[FFmpeg-devel] [PATCH V2 4/4] dnn/vf_dnn_detect: add tensorflow output parse support
Guo, Yejun
yejun.guo at intel.com
Tue May 11 05:55:39 EEST 2021
> -----Original Message-----
> From: ffmpeg-devel <ffmpeg-devel-bounces at ffmpeg.org> On Behalf Of Guo,
> Yejun
> Sent: 2021年5月10日 14:14
> To: FFmpeg development discussions and patches
> <ffmpeg-devel at ffmpeg.org>
> Subject: Re: [FFmpeg-devel] [PATCH V2 4/4] dnn/vf_dnn_detect: add
> tensorflow output parse support
>
>
>
> > -----Original Message-----
> > From: ffmpeg-devel <ffmpeg-devel-bounces at ffmpeg.org> On Behalf Of Ting
> > Fu
> > Sent: 2021年5月6日 16:46
> > To: ffmpeg-devel at ffmpeg.org
> > Subject: [FFmpeg-devel] [PATCH V2 4/4] dnn/vf_dnn_detect: add
> tensorflow
> > output parse support
> >
> > Testing model is tensorflow offical model in github repo, please refer
> >
> https://github.com/tensorflow/models/blob/master/research/object_detecti
> > on/g3doc/tf1_detection_zoo.md
> > to download the detect model as you need.

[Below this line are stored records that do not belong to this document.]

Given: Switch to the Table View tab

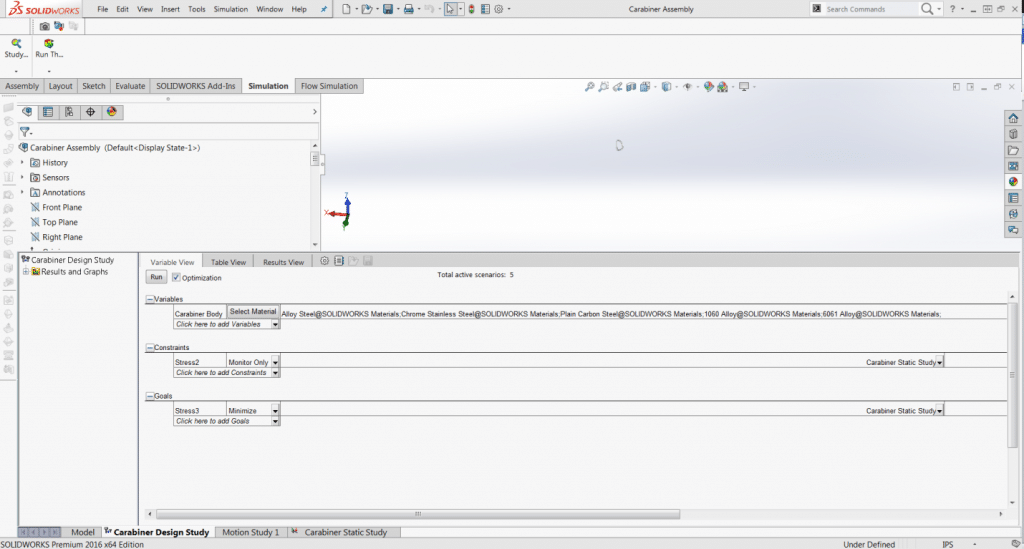Looking at the screenshot, I should click(x=228, y=262).
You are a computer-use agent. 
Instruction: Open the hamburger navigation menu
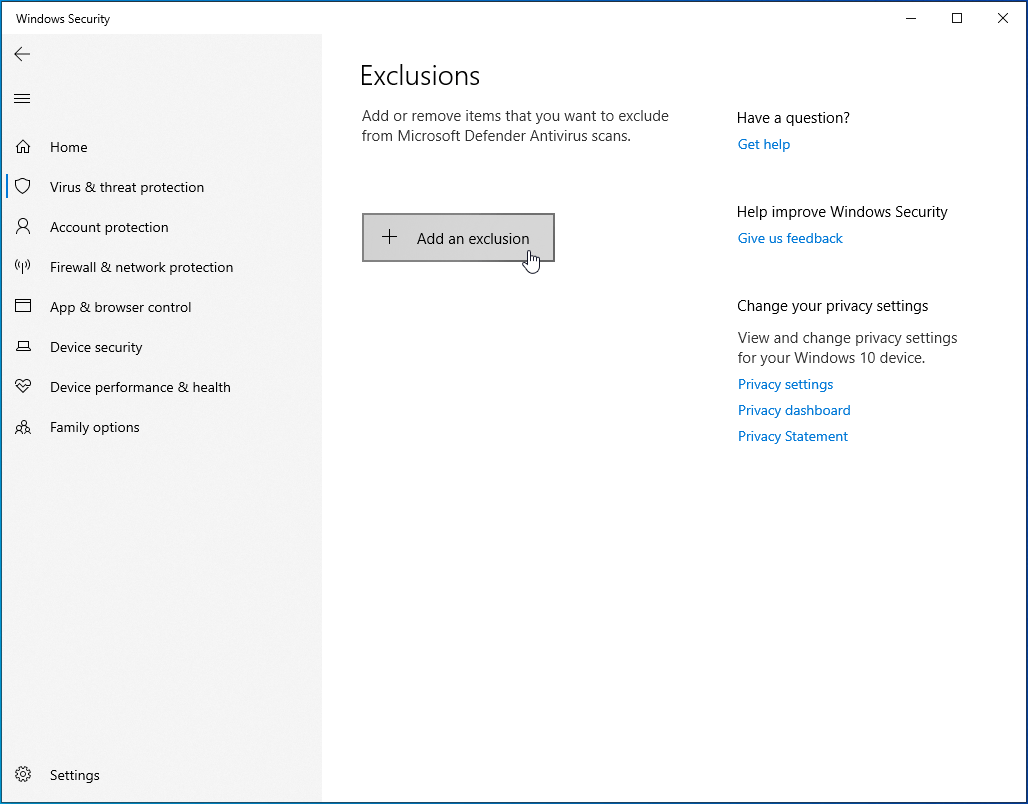[22, 97]
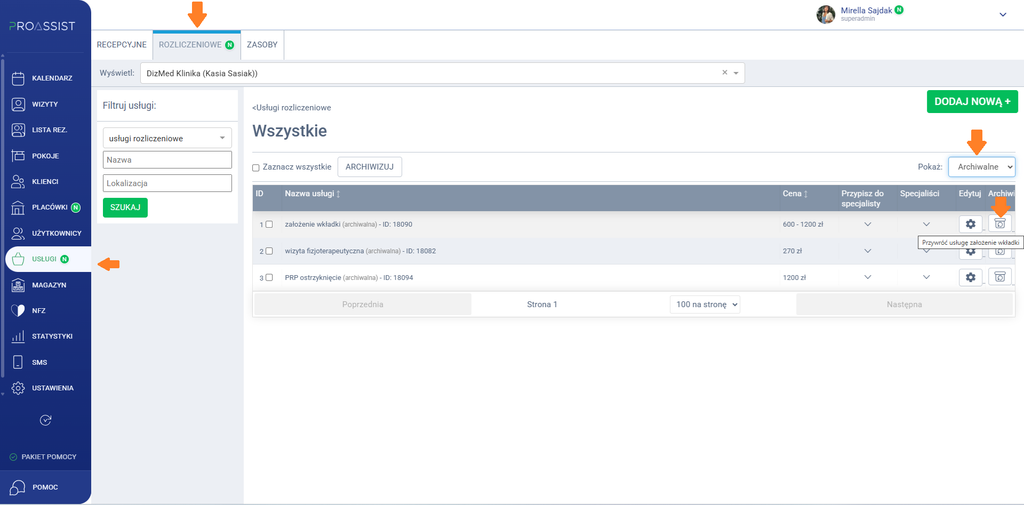The width and height of the screenshot is (1024, 505).
Task: Open the Ustawienia gear icon in sidebar
Action: tap(18, 388)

> > For example, local testing was carried on with
> > 'ssd_mobilenet_v2_coco_2018_03_29.tar.gz', and
> > used one image of dog in
> >
> https://github.com/tensorflow/models/blob/master/research/object_detecti
> > on/test_images/image1.jpg
> >
> > Testing command is:
> > ./ffmpeg -i image1.jpg -vf
> > dnn_detect=dnn_backend=tensorflow:input=image_tensor:output=\
> >
> "num_detections&detection_scores&detection_classes&detection_boxes":m
> > odel=ssd_mobilenet_v2_coco.pb,\
> > showinfo -f null -
> >
> > We will see the result similar as below:
> > [Parsed_showinfo_1 @ 0x33e65f0] side data - detection bounding boxes:
> > [Parsed_showinfo_1 @ 0x33e65f0] source: ssd_mobilenet_v2_coco.pb
> > [Parsed_showinfo_1 @ 0x33e65f0] index: 0, region: (382, 60) ->
> > (1005, 593), label: 18, confidence: 9834/10000.

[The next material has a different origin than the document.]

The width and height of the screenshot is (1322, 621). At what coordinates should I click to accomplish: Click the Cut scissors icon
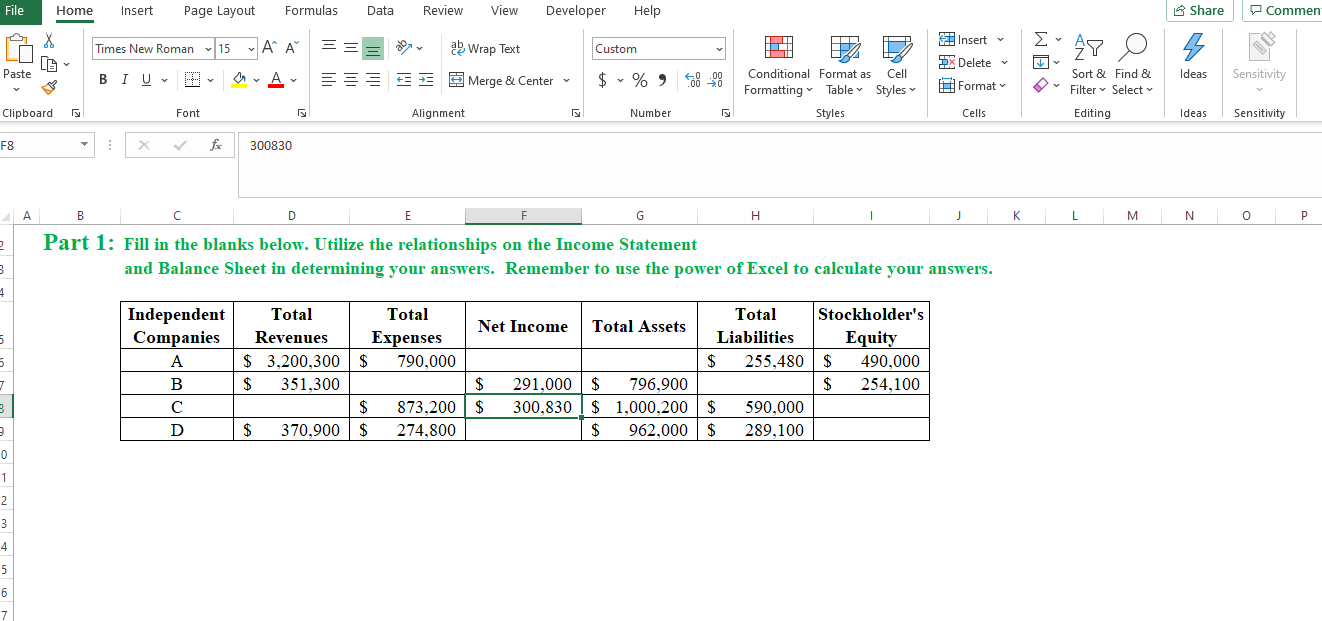(47, 37)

> > [Parsed_showinfo_1 @ 0x33e65f0] index: 1, region: (12, 8) -> (328,
> > 549), label: 18, confidence: 8555/10000.
> > [Parsed_showinfo_1 @ 0x33e65f0] index: 2, region: (293, 7) -> (682,
> > 458), label: 1, confidence: 8033/10000.
> > [Parsed_showinfo_1 @ 0x33e65f0] index: 3, region: (342, 0) -> (690,
> > 325), label: 1, confidence: 5878/10000.
> >
> > There are two boxes of dog with cores 94.05% & 93.45% and two boxes of
> > person with scores 80.33% & 58.78%.
> >
> > Signed-off-by: Ting Fu <ting.fu at intel.com>
> > ---
> > libavfilter/vf_dnn_detect.c | 95
> > ++++++++++++++++++++++++++++++++++++-
> > 1 file changed, 94 insertions(+), 1 deletion(-)
> >
> > diff --git a/libavfilter/vf_dnn_detect.c b/libavfilter/vf_dnn_detect.c
> > index 7d39acb653..818b53a052 100644
> > --- a/libavfilter/vf_dnn_detect.c
> > +++ b/libavfilter/vf_dnn_detect.c
> > @@ -48,6 +48,9 @@ typedef struct DnnDetectContext {
> > #define FLAGS AV_OPT_FLAG_FILTERING_PARAM |
> > AV_OPT_FLAG_VIDEO_PARAM
> > static const AVOption dnn_detect_options[] = {
> > { "dnn_backend", "DNN backend",
> > OFFSET(backend_type), AV_OPT_TYPE_INT, { .i64 = 2 },
> > INT_MIN, INT_MAX, FLAGS, "backend" },
> > +#if (CONFIG_LIBTENSORFLOW == 1)
> > + { "tensorflow", "tensorflow backend flag", 0,
> > AV_OPT_TYPE_CONST, { .i64 = 1 }, 0, 0, FLAGS, "backend" },
> > +#endif
> > #if (CONFIG_LIBOPENVINO == 1)
> > { "openvino", "openvino backend flag", 0,
> > AV_OPT_TYPE_CONST, { .i64 = 2 }, 0, 0, FLAGS, "backend" },
> > #endif
> > @@ -59,7 +62,7 @@ static const AVOption dnn_detect_options[] = {
> >
> > AVFILTER_DEFINE_CLASS(dnn_detect);
> >
> > -static int dnn_detect_post_proc(AVFrame *frame, DNNData *output,
> > uint32_t nb, AVFilterContext *filter_ctx)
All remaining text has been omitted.